Major Delays UK's Maastricht VoteBy Eugene Robinson
The Washington Post
Prime Minister John Major said Thursday that he still wants to bring Britain into full partnership with its European neighbors, but will not ask Parliament to approve the Maastricht Treaty on economic and political union until firm limits are set on the power of the European Community bureaucracy in Brussels.
At the same time, Major ruled out an early return to the Exchange Rate Mechanism (ERM), a system of fixed currency values from which Britain withdrew last week, and he indicated that Britain might never seek to rejoin unless the system is substantially modified. The ERM is seen as a key step in the European Community's planned drive toward a single currency by the end of the decade.
Major made clear that as far as Britain is concerned, the drive toward European unity will take a back seat to pressing domestic concerns.
"Just as the interests of France and Germany will come first for them, so should the interests of Britain come first for us," Major said during a raucous parliamentary debate, adding that he does not "share the belief in the desirability or the inevitability of a centralized Europe."
Major said there must be a "settled order" spelling out which decisions are to be made by the EC's 12 member nations and which at EC headquarters before he asks Parliament to ratify the Maastricht Treaty, which was left in limbo after last Sunday's referendum in France.
French voters approved the pact, but by a margin of only two percentage points. Voters in Denmark rejected the treaty earlier this year, although Danish officials have held out hope of eventually reversing that decision.
Major was forced to call Parliament into emergency session following last week's debacle in the financial markets, which saw the British pound sink to new lows and Major abandon the keystone of his economic strategy -- Britain's membership in the Exchange Rate Mechanism. In a frantic, but unsuccessful, attempt to defend the pound, the government raised interest rates twice last week and spent up to $20 billion of the Bank of England's reserves before surrendering to currency markets and letting the pound be devalued.

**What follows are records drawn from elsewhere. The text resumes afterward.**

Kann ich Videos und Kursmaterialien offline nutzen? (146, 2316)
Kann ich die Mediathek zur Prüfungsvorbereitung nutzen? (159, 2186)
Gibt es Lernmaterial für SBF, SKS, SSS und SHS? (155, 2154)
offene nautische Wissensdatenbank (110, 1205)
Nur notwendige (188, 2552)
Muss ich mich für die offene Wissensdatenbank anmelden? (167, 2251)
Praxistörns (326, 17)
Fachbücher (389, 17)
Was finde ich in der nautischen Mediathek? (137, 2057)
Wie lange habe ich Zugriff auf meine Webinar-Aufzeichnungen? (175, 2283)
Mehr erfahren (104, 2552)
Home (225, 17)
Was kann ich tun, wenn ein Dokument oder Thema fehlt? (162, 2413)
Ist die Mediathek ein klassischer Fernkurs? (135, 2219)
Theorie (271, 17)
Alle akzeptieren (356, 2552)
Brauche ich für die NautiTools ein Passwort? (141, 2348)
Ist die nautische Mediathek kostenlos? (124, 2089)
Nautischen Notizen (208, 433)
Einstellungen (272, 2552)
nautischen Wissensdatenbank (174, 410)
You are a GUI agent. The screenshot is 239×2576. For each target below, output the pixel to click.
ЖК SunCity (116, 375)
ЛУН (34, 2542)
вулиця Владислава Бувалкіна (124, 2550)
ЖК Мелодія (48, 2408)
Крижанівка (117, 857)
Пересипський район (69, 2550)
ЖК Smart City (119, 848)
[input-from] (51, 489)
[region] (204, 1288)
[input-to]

The result has been the worst political crisis of Major's 22 months in office. Although Major easily survived a confidence vote Thursday night on his economic policy, even members of his own Conservative Party, which holds a parliamentary majority, have been privately critical of his performance.
In Thursday's debate, Major sought to defend his economic policy against withering attacks. Opposition Labor Party leader John Smith described last week's events as "tragicomic," called Major's remarks "vainglorious nonsense" and said the government seemed to have no idea what its economic policy was.
Smith mocked Major's contention that everything was on track until huge speculative money flows upset the currency markets and sent the pound spiraling downward. "That's the defense -- overcome by events," Smith said. "Along came a wave and overturned the vessel. No one takes responsibility. No one resigns, at least not yet. And no one takes the blame."
Major defended his record on bringing down inflation, which is running at 3.6 percent annually, and said that holding down the inflation rate remains the most important aim of his economic policy. Membership in the ERM was supposed to provide the discipline required to whip inflation, and Major did not say what would do the job now that Britain no longer belongs.
The EC has been developing regulations that critics say intrude on national identity. "There are fears throughout Europe that the Community is too centralized, too bureaucratic," Major said.
In negotiating the Maastricht pact, Britain insisted on the principle that all decisions should be made at the national level unless there is a compelling reason to take the matter to Brussels. Now, according to government officials, Major wants to have that principle amplified and made more specific.
He is set to raise that issue at a one-day European Community summit, scheduled for Oct. 16 in Birmingham, England.